*** Extracted information ***
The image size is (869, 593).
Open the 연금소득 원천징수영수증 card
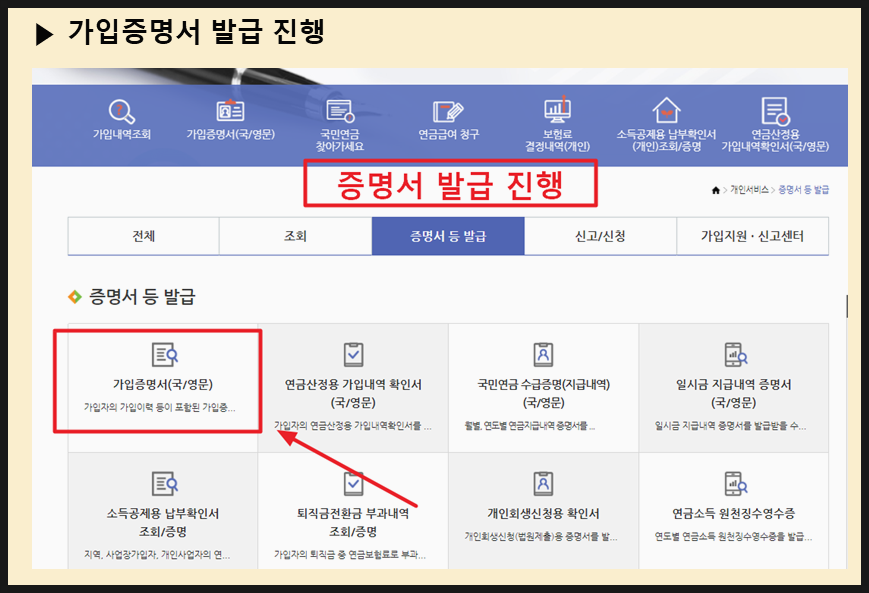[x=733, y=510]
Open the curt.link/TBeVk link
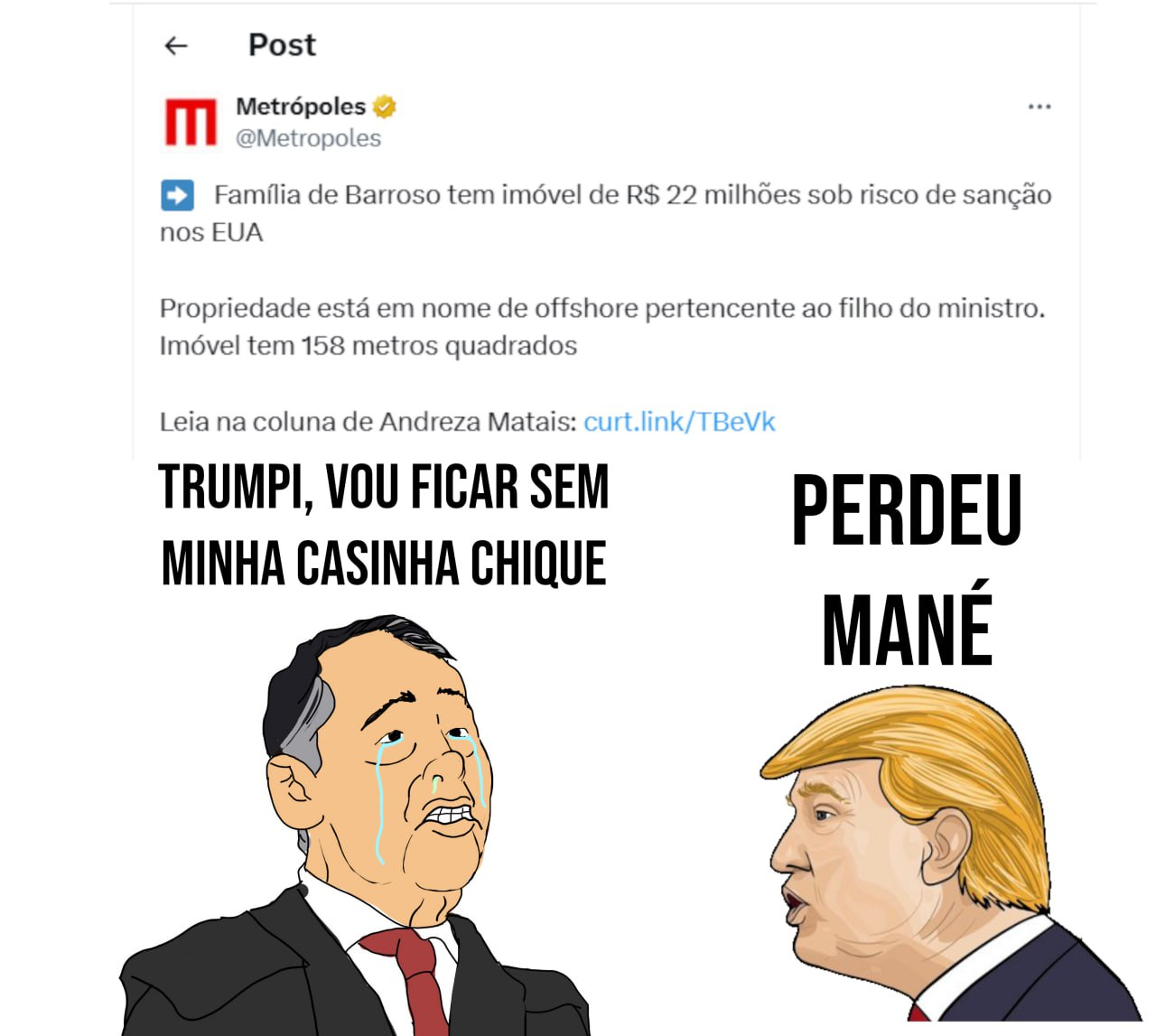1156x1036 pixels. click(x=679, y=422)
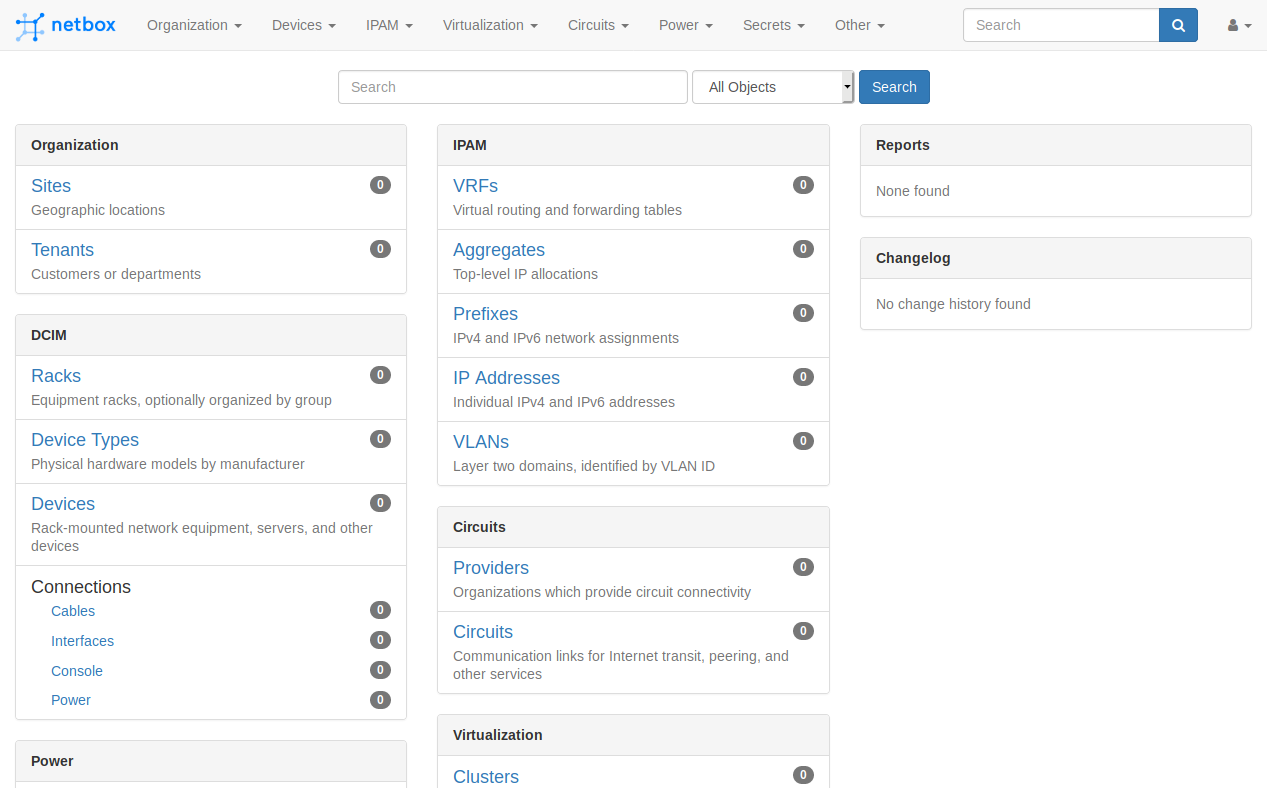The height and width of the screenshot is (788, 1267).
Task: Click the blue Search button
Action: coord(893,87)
*** End of Extracted information ***
== To do ==
Please give every line above again word for word, apart from the pictures.

== Output ==
The image size is (869, 593).
Open the 연금소득 원천징수영수증 card
[x=733, y=510]
Open the curt.link/TBeVk link
1156x1036 pixels. click(x=679, y=422)
The height and width of the screenshot is (788, 1267).
Task: Click the blue Search button
Action: coord(893,87)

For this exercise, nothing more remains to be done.